El viajero, que sabe donde ésta, que lo ha visto hace un rato, le dice donde podrá encontrarlo. Contenta, la señora se va, y el viajero también, ella a ver el astronauta, y él a ver el interior de las catedrales, porque Salamanca en su exhuberancia ofrece al viajero dos catedrales al mismo tiempo y en el mismo lugar, una junto a la otra, comunicadas, medio superpuestas, la vieja, románica de aspecto bizantino, aunque los arcos de su interior sean ojivales, y la nueva, gótica. Luego sube a las terrazas. Entre gárgolas y pináculos, rodeando la torre del gallo de la catedral vieja, vuelve a entrar. Si las catedrales góticas se elevan para facilitar desde el suelo que la mirada suba acercándose a la grandeza de Dios, el viajero hoy no debe hacer ese esfuerzo.

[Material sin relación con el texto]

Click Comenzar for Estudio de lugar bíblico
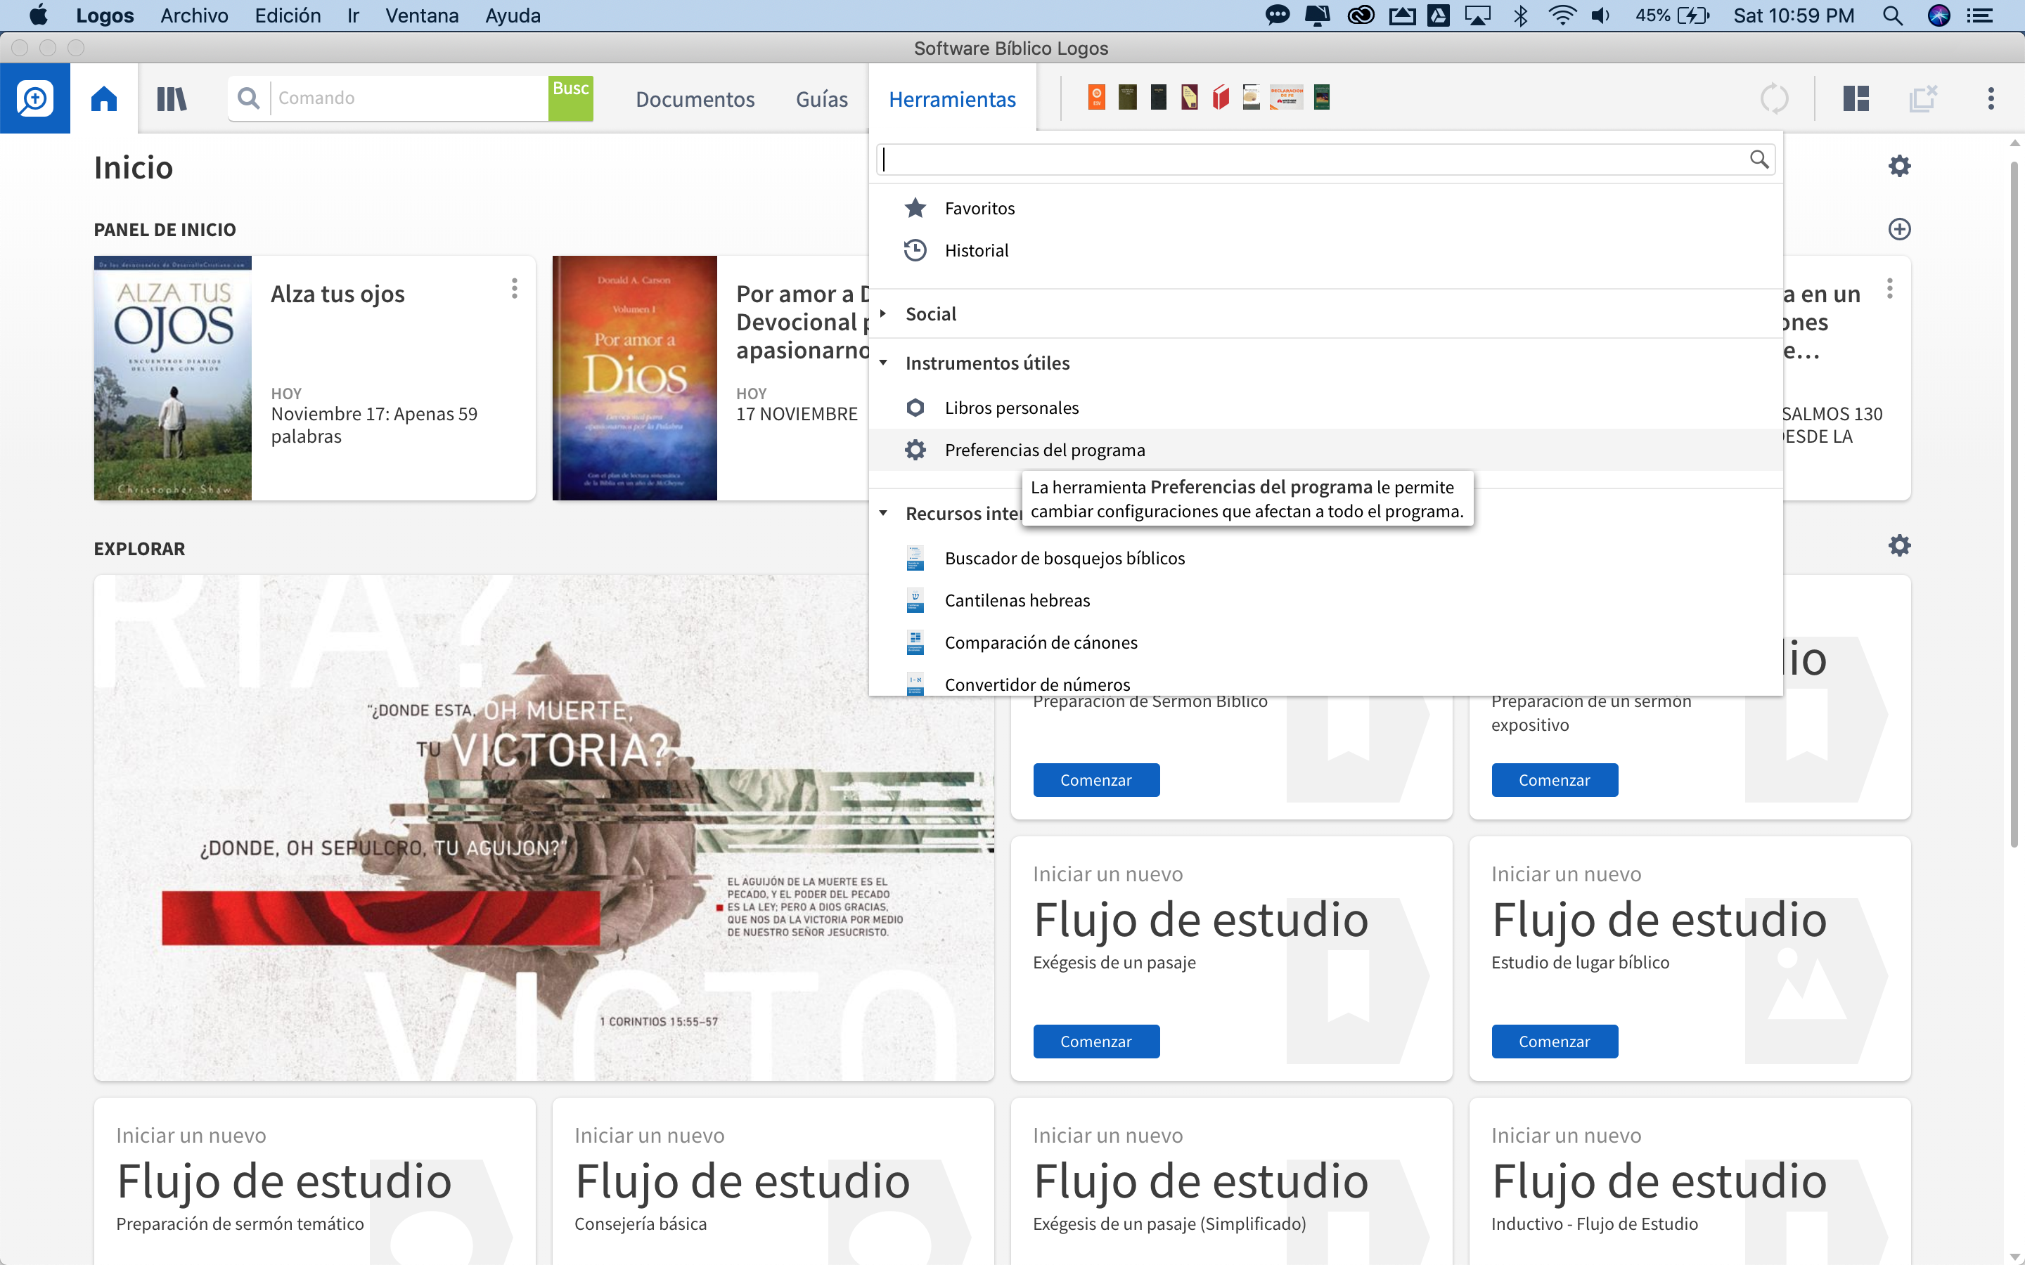The image size is (2025, 1265). pyautogui.click(x=1554, y=1041)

Está en lo alto, a la altura del triforio y desde allí la visión es otra: ve nuestra pequeñez.
Y de allí a la universidad, la misma en la que pronunció Unamuno sus últimas y explosivas palabras y en la que cuatro siglos antes Fray Luis de León, como si el tiempo dejara de pasar según su voluntad, pronunció su célebre frase “Decíamos ayer…” al dirigirse a sus alumnos, tras ser detenido y encausado en un largo proceso inquisitorial debido a una atrevida, para los tiempos que corrían, traducción del Cantar de los Cantares(3)
El viajero se asoma al aula en la que esto sucedió, donde un cordón impide el paso y protege los viejos bancos del aula. El viajero da una vuelta por el claustro y sale, porque al entrar no se fijó mucho, y es obligación hacerlo, en la portada plateresca mil veces fotografiada. Muchos son los que como el viajero miran, algunos como ya vio en la catedral buscan. Aquí es una rana. Está sobre una de las calaveras labradas en una de las pilastras de la derecha. Por suerte nadie pregunta al viajero por el batracio y puede disfrutar tranquilo de lo que lleva ahora hecho quinientos años no se sabe por quien.
Van pasando los días y al viajero comienzan a resultarle familiares calles y monumentos. No conoce aún, y allí se dirige, la iglesia de San Esteban. Sabe el viajero que tiene mucho arte e historia entre sus muros. Al llegar el viajero ve el gran arco de la fachada principal, no desmerece nada al que vio en la catedral. Ya dentro, en el claustro ve el pequeño confesonario de Santa Teresa, la santa abulense que murió en la vecina
Alba de Tormes, y una sala, resto del claustro antiguo, en la que se reunía el capítulo. Allí se debatió mucho sobre los proyectos de Colón, que contó con el influyente apoyo de los dominicos dueños del convento. En la iglesia un esplendido fresco de Antonio Palomino decora el coro alto. El viajero sube a verlo. Estaba avisado de su valía y no queda defraudado.
El viajero ahora pasea tranquilo, vuelve a la plaza Mayor, sube por la señorial calle Zamora y alcanza la iglesia de San Marcos. Llama la atención del viajero su forma circular y su aspecto de iglesia románica, pero dentro pierde toda redondez, y salvo los ábsides con arcos de medio punto, tres naves de arcos bien apuntados la convierten en gótica. El viajero sigue paseando y piensa que no puede dejar Salamanca sin ver el río que la cruza, el Tormes, y a la vez pasar a la otra orilla por el puente romano, construido en tiempos de Domiciano. Una riada, en el siglo XVII, se lo llevó por delante, aunque no todo, y hubo de ser reconstruido. Quince de los arcos que aún hay son originales, del siglo I, y desde la calzada que hay sobre ellos el viajero mira el río Tormes, igual que el verraco que colocado a la entrada del puente parece mirarle a él.
(1) El general Millán Astray había perdido su brazo izquierdo y el ojo derecho en la campañas de Marruecos de los años veinte.
(2) El viajero que lo ha visto y fotografiado habla de él y lo muestra en “El poder del cincel”.
(3) Algo de Fray Luis y de sus problemas se puede leer en “Palabras”.